→ **Problems and tasks**
a) In the post on nations and languages, who does Peter T. Daniels say drew the Kurds within Saddam's borders?
b) Carry on the post about nations and languages from its last line.

→ **Passage provided**
----------------

Re: So it is true...
- From: "Peter T. Daniels" <grammatim@xxxxxxxxxxxxxxxx>
- Date: Sat, 03 Dec 2005 15:08:13 GMT
Seán O'Leathlóbhair wrote:
>
> Peter T. Daniels wrote:
> > Seán O'Leathlóbhair wrote:
> >
> > > I think that few here in the UK are aware of that but that may improve
> > > since the countries have split. There is a very common naive view of a
> > > one to one relationship between country and language. You can even
> > > stump many people with questions such as: what language is spoken in
> > > Belgium or Switzerland? I would bet a fair amount that if you asked
> > > what was spoken in Czechoslovakia, you would get the single answer
> > > Czech. But I would also think it likely that if you asked about
> > > Slovakia, you may now get the answer Slovakian.
> >
> > Belgium and Switzerland (and Iraq) are nations in the American sense,
> > but not really in the more widespread sense of the word. (We needed a
> > term for the "United States" in 1787 and took the word that previously
> > designated both an ethnic and a state unity, to designate a political
> > unity.)
> >
> > Which also explains why Americans don't understand how Saddam could try
> > to eliminate the Kurds -- they kept calling them "his people," which
> > they weren't. They were drawn within his (and the others') borders by
> > Woodrow Wilson.

----------------

→ **Dataset entries**
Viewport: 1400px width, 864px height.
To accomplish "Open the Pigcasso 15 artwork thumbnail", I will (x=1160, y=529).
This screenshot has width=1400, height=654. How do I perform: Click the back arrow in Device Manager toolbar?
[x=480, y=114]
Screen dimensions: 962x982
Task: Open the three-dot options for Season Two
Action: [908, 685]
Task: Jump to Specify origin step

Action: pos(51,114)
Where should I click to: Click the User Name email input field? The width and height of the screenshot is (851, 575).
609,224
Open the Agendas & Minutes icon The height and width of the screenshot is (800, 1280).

----------------

→ **Answers**
a) Woodrow Wilson.

b)
> > --
> > Peter T. Daniels grammatim@xxxxxxx
>
> Do you mean that Americans today use "nation" differently to other
No, differently from [colloq. than] others
Except we don't realize it. In the US, "nation" and "country" are
synonymous; in Europe, the question didn't arise until fairly recently.
What did Germans or Italians think of themselves as before 1871? Wasn't
there a sense of nationhood long before there was political unity? Was
Yugoslavia a nation?
Are or were England, Scotland, and Wales "nations"?
> English speakers? Or, do you mean there is a distinct sense in which
> the United States is a nation? That may become an issue for the
> European Union one day but probably not in the near future. I expect
> the vast majority of EU citizens would name a smaller entity as their
> nation. I am happy to say that an I am an EU citizen rather than
> British or Irish but I think that I am in a small minority.
Do you pledge allegiance to the flag of the European Union, and to the
Republic for which it stands, one nation, ..., indivisible, with liberty
and justice for all?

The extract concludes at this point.